Dataset records:
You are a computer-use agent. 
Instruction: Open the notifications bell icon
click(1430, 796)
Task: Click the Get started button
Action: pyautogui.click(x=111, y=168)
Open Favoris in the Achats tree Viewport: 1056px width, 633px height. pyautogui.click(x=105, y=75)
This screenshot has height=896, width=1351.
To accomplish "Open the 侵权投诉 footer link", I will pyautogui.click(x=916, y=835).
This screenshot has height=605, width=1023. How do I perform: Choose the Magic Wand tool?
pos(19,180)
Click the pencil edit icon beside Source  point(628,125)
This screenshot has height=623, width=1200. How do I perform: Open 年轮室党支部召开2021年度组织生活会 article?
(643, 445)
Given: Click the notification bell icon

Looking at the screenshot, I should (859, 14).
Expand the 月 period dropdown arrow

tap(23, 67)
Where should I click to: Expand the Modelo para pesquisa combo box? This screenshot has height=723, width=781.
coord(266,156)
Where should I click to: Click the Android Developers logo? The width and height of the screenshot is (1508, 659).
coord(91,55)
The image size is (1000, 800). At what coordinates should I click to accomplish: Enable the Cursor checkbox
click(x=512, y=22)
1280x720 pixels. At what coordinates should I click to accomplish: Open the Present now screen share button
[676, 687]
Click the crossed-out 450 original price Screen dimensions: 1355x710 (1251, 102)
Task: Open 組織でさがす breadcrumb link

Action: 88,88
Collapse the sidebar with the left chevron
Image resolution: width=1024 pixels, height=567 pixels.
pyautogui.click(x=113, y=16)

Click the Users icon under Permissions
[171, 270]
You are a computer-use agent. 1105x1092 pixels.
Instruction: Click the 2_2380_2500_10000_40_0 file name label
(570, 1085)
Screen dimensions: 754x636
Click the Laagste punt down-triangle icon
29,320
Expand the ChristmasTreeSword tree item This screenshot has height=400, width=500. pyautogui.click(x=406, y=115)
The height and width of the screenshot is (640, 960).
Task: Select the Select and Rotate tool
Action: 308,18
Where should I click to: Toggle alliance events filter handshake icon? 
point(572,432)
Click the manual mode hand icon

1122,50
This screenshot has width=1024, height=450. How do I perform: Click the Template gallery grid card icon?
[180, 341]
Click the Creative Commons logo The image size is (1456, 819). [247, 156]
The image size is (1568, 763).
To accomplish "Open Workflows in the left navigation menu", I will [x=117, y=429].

Do this: Change every "Screen dimensions" in the items above to "Display size", and give all the items again with nothing else altered.

Task answer:
You are a computer-use agent. 
Instruction: Open the notifications bell icon
click(1430, 796)
Task: Click the Get started button
Action: pyautogui.click(x=111, y=168)
Open Favoris in the Achats tree Viewport: 1056px width, 633px height. pyautogui.click(x=105, y=75)
This screenshot has height=896, width=1351.
To accomplish "Open the 侵权投诉 footer link", I will pyautogui.click(x=916, y=835).
This screenshot has height=605, width=1023. How do I perform: Choose the Magic Wand tool?
pos(19,180)
Click the pencil edit icon beside Source  point(628,125)
This screenshot has height=623, width=1200. How do I perform: Open 年轮室党支部召开2021年度组织生活会 article?
(643, 445)
Given: Click the notification bell icon

Looking at the screenshot, I should (859, 14).
Expand the 月 period dropdown arrow

tap(23, 67)
Where should I click to: Expand the Modelo para pesquisa combo box? This screenshot has height=723, width=781.
coord(266,156)
Where should I click to: Click the Android Developers logo? The width and height of the screenshot is (1508, 659).
coord(91,55)
The image size is (1000, 800). At what coordinates should I click to accomplish: Enable the Cursor checkbox
click(x=512, y=22)
1280x720 pixels. At what coordinates should I click to accomplish: Open the Present now screen share button
[676, 687]
Click the crossed-out 450 original price Display size: 1355x710 (1251, 102)
Task: Open 組織でさがす breadcrumb link

Action: 88,88
Collapse the sidebar with the left chevron
Image resolution: width=1024 pixels, height=567 pixels.
pyautogui.click(x=113, y=16)

Click the Users icon under Permissions
[171, 270]
You are a computer-use agent. 1105x1092 pixels.
Instruction: Click the 2_2380_2500_10000_40_0 file name label
(570, 1085)
Display size: 754x636
Click the Laagste punt down-triangle icon
29,320
Expand the ChristmasTreeSword tree item This screenshot has height=400, width=500. pyautogui.click(x=406, y=115)
The height and width of the screenshot is (640, 960).
Task: Select the Select and Rotate tool
Action: 308,18
Where should I click to: Toggle alliance events filter handshake icon? 
point(572,432)
Click the manual mode hand icon

1122,50
This screenshot has width=1024, height=450. How do I perform: Click the Template gallery grid card icon?
[180, 341]
Click the Creative Commons logo The image size is (1456, 819). [247, 156]
The image size is (1568, 763).
To accomplish "Open Workflows in the left navigation menu", I will [x=117, y=429].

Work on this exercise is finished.